Mit einer soliden Abwehrleistung und schnellen Gegenstößen konnte man sich nach einer guten Anfangsviertelstunde bereits mit 9:4 Toren absetzen. Doch dann geriet einiges „Sand ins Getriebe“, spielerisch lief fast nichts mehr zusammen, der Gegner wurde regelrecht aufgebaut und konnte Tor um Tor aufholen. Fünf Minuten vor Pausenpfiff stand es dann plötzlich unentschieden. Wenigstens erzielte Amira Khemissi, der an diesem Abend seit langem mal wieder eine ansprechende Leistung zeigte, die 13:12 Halbzeit-Führung.

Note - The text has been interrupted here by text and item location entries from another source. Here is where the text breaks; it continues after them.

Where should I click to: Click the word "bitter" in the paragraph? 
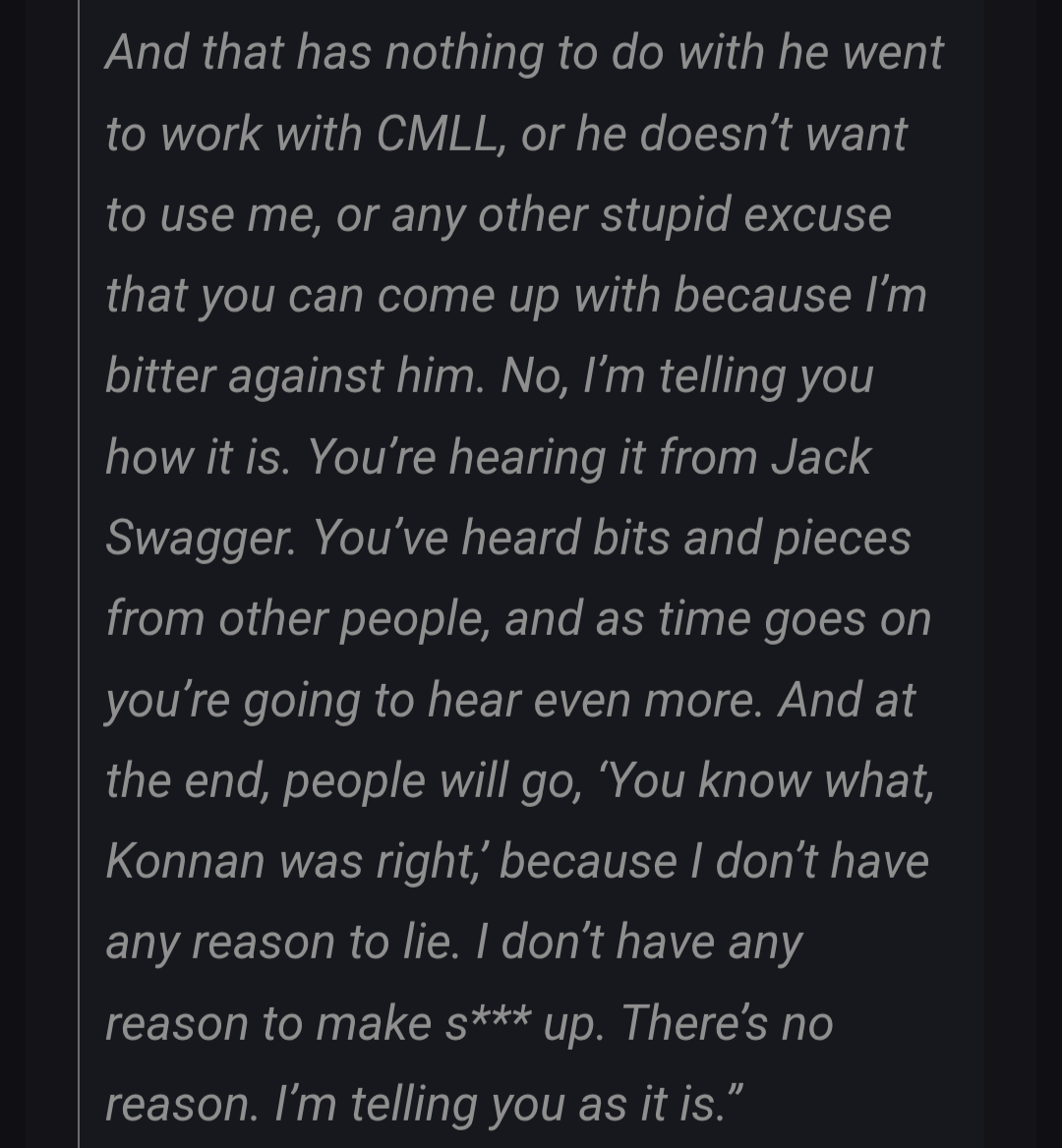[159, 376]
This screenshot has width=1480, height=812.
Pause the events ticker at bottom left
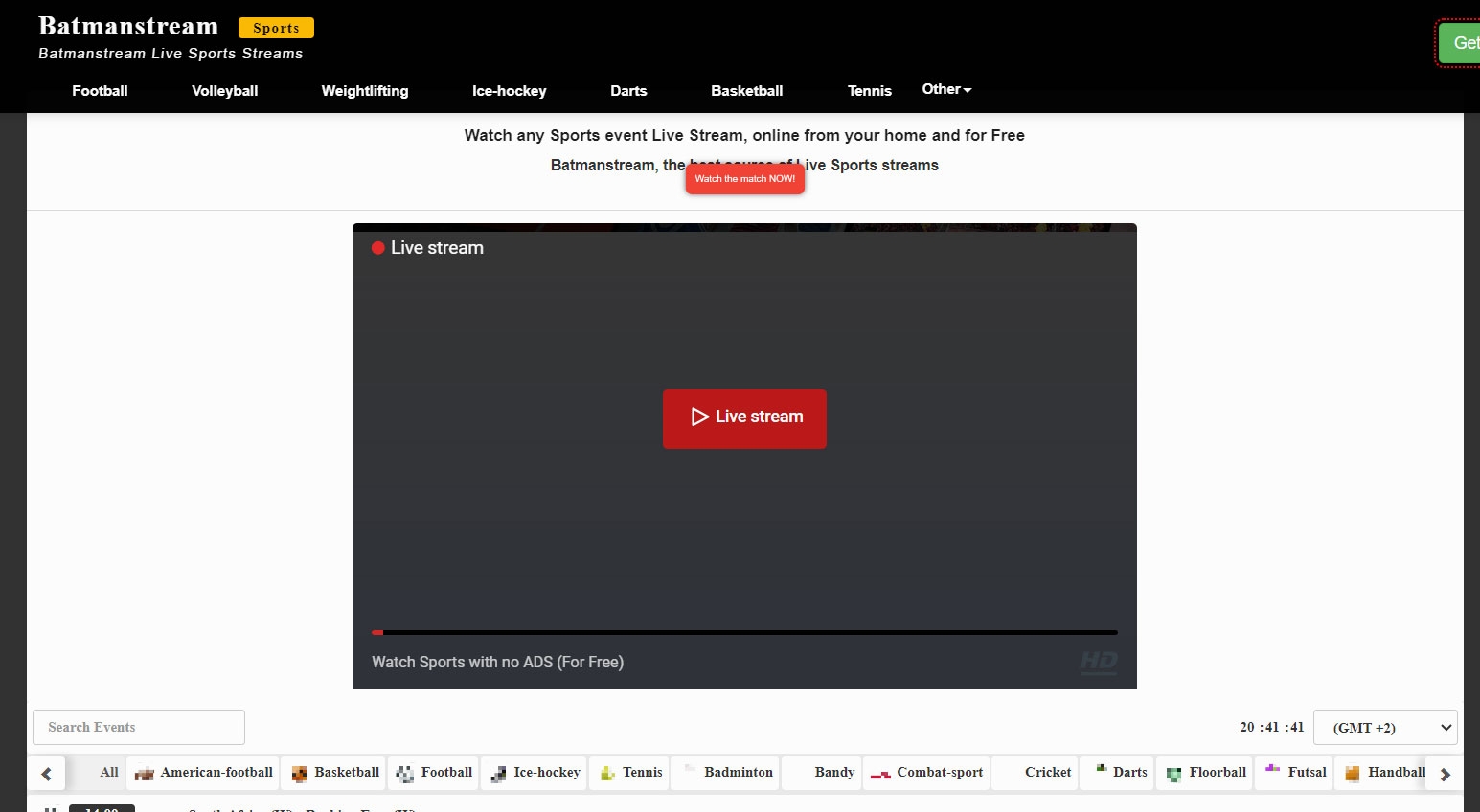pyautogui.click(x=52, y=809)
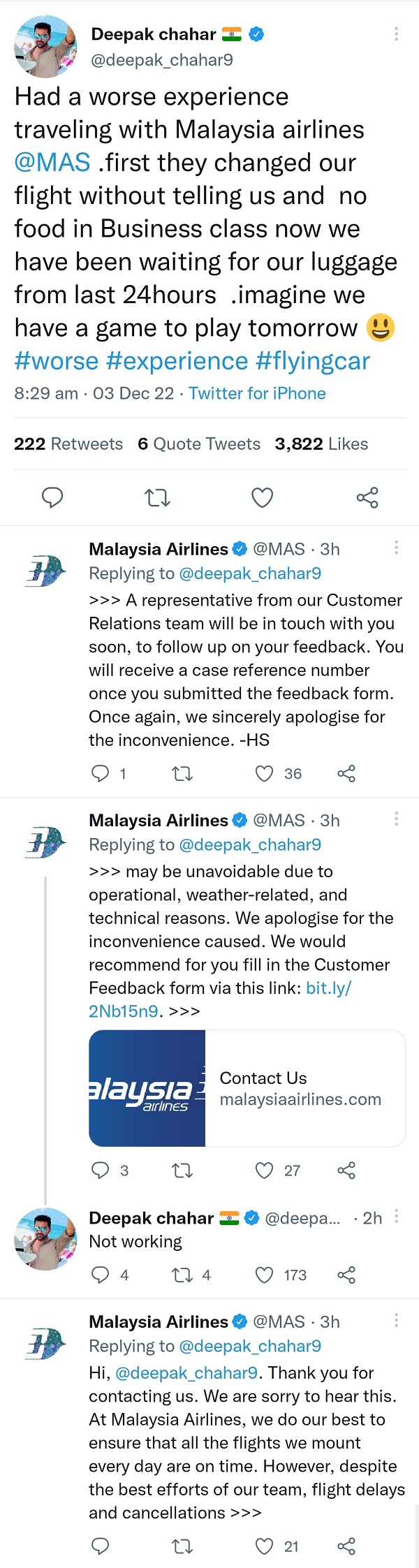Share the Customer Relations team reply
Image resolution: width=419 pixels, height=1568 pixels.
(346, 773)
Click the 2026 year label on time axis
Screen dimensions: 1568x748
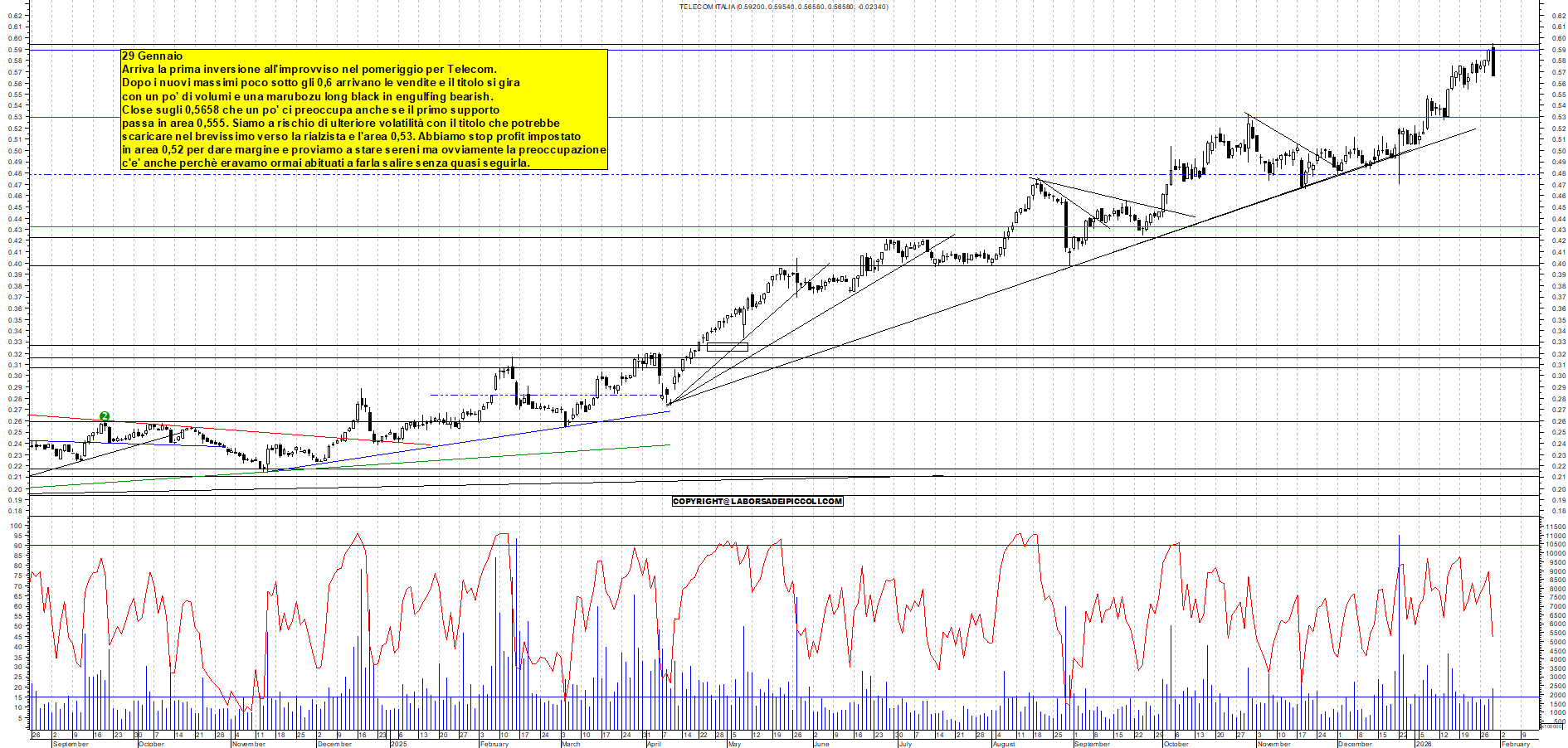coord(1424,744)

Nach etwa fünf Minuten in der zweiten Halbzeit die, aus HG-Sicht, wichtigste Phase des Spiels. Nach unentschieden (15:15) erzielte man zunächst drei Tore hintereinander und beim Spielstand von 18:15 konnte man sogar nochmals sechs Tore in Folge nachlegen. Die Gäste dezimierten sich in dieser Phase selbst durch teilweise hartes Einsteigen und dadurch resultierende Hinausstellungen. Diese Überzahlsituationen wurde konsequent ausgenutzt, der Rest des Spiels war dann nur noch reine „Formsache“. Stark an diesem Abend die „French-Connection“, angefangen mit einem gut disponierten Torhüter Salah Lechehab und Cedric Pintor, der nicht nur sechs Tore im zweiten Spielabschnitt erzielte, sondern immer wieder seine Mitspieler in gute Wurfpositionen brachte.

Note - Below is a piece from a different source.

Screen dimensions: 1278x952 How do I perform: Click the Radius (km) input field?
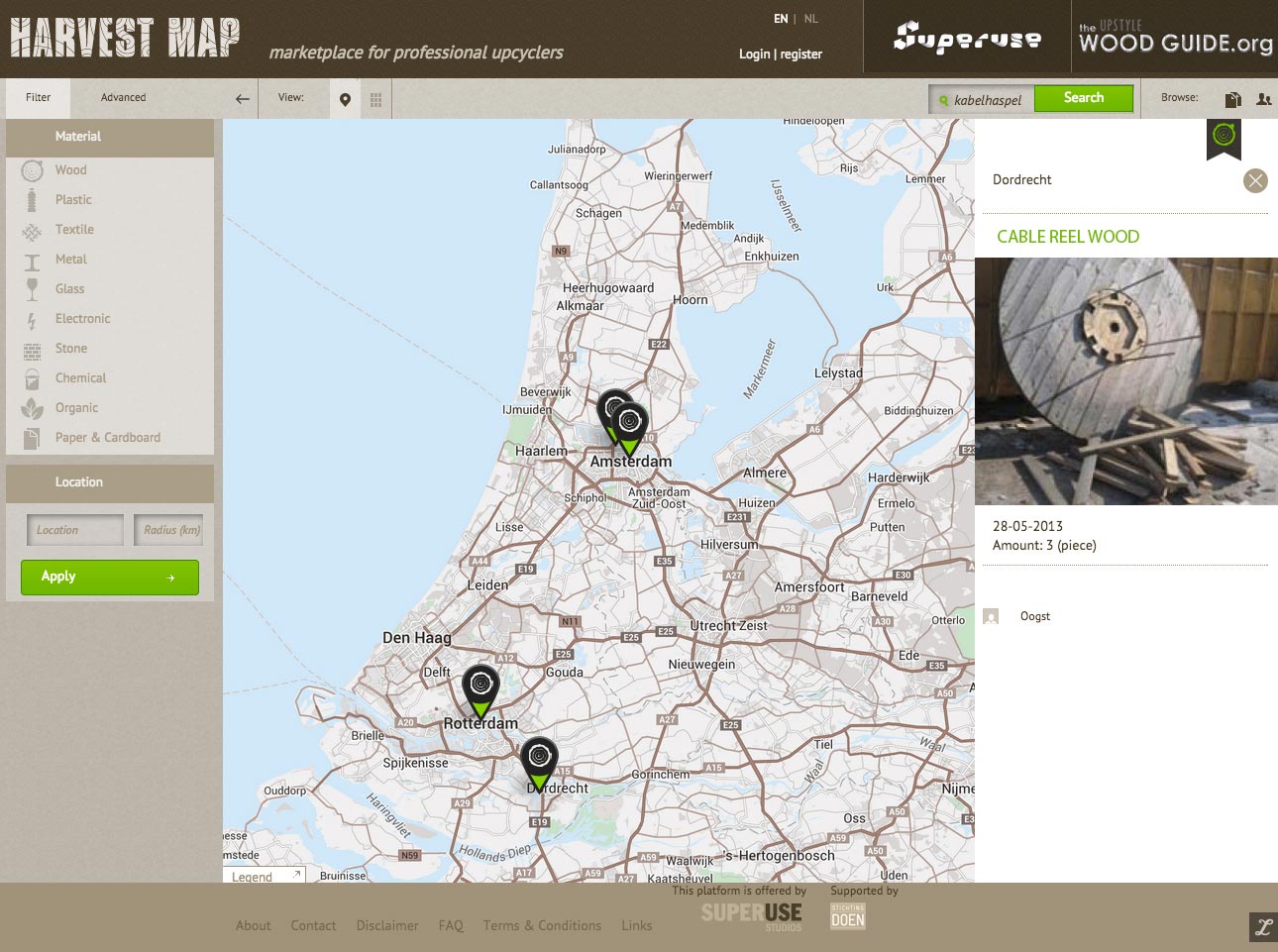tap(171, 530)

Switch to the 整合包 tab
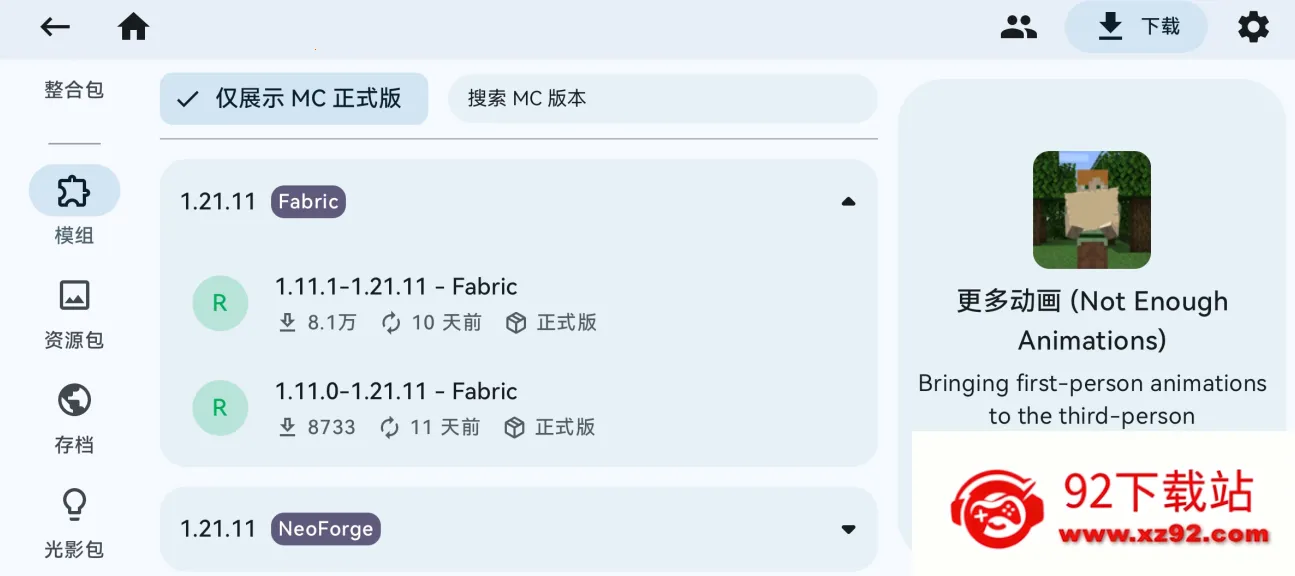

Insgesamt eine solide Vorstellung unserer „Holzer-Buben“, die gezeigt haben, dass sie das Handballspielen doch nicht verlernt haben. Umso wichtiger aber die Erkenntnis, dass der Auftritt, Mut gemacht hat für die weitere Erntwicklung des Teams.
Nächstes Wochenende ist wegen Fastnacht erst einmal spielfrei, dann geht’s zum Lokalderby an den Oberrhein nach Weil. Hier wird ein sicherlich anderer Gegner auf uns warten, als der TuS Ottenheim und man wird gespannt sein, ob man an die gezeigten Leistungen anknüpfen kann.